There already is some speculation that Kemp may call lawmakers back for a special session to take another go at property tax relief, in part because of the dramatic way the bill was passed.
The procedural move of wrapping property tax relief into a totally unrelated bill itself is not especially unusual. One of the easiest ways to revive a dead proposal is to strip out an existing one and use it as the new vehicle.
That’s exactly what happened here, but this maneuver was perhaps especially rushed. Capitol Beat reports that, with time running out on sine die, Senate Republicans unveiled their rewrite less than 30 minutes before midnight and pushed it through the House as the session stretched toward 1 a.m.
But even that isn’t the core issue.
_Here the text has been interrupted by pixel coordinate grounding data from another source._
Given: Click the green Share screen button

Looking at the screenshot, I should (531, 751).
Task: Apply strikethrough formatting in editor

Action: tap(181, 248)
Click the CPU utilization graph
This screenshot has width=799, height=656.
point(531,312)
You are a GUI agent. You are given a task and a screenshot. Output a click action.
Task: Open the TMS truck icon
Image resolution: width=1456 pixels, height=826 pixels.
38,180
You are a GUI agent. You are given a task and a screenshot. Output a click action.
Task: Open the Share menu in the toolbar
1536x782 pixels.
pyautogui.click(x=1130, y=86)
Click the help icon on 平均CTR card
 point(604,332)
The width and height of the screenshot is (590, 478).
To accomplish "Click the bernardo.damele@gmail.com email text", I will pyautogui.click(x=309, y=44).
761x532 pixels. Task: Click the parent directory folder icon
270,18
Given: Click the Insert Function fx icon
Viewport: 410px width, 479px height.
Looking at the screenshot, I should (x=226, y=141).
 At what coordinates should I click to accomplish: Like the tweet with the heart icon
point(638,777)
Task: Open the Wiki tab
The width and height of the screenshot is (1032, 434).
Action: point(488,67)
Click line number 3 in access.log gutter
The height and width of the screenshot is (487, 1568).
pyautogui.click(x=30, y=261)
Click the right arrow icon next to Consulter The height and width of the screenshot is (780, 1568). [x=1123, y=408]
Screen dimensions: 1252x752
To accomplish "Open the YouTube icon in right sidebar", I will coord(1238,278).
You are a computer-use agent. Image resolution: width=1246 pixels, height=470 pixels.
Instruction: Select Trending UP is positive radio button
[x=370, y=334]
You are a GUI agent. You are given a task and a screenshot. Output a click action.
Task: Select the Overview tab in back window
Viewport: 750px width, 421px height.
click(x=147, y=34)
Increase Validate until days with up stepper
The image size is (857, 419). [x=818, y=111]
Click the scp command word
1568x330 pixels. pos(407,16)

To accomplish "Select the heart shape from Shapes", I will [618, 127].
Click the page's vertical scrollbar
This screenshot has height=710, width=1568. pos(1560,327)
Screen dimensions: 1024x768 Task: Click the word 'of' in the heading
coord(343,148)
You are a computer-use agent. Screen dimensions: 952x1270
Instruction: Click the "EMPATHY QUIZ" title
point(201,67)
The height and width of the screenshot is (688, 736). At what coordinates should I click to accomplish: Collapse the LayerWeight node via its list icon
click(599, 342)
Instead, the controversy seems to lie with the powers of each house.
AJC reports that some Democratic lawmakers are now suggesting the proposal is unconstitutional because Georgia law requires revenue-raising measures to originate in the House—posing further challenges for the relief to become a reality.
Representatives from the Georgia Senate were not immediately available for comment on the bill.
Why Georgia’s compromise matters beyond the state
Georgia’s end-of-session scramble says something larger about where property tax politics are heading nationally.
Many of the proposals that have surfaced in state legislatures have been aimed at fundamentally changing how property taxes work for homeowners and local governments. But the measures actually becoming law are often much narrower than the rhetoric that surrounds them.
Montana may be the rare outlier. After a session marked by heated debate and dozens of competing proposals, lawmakers there were able to pass a landmark reform that lowered taxes on homesteads by shifting more of the burden onto second homes and some commercial properties. But even in Montana, the road was hardly clean: The Legislature’s original proposal died before being revived through another bill.
That messiness may be one of the clearest lessons for other states now flirting with sweeping property tax reform. In Georgia’s neighbor Florida, for example, Republican Gov. Ron DeSantis has repeatedly hinted at calling lawmakers back for a special session to pursue a major overhaul that would eventually exempt all homestead properties. He has framed the question largely as one of timing and made clear that he wants to put that plan before voters in November.
Georgia suggests the path may be far less direct. Big promises can quickly run into the realities of legislative deadlines and the difficulty of replacing local government revenue. But that does not mean the push fades once a narrower compromise passes.
As Blackmon put it, “We’ll probably start with the things that did not get across the finish line this session.”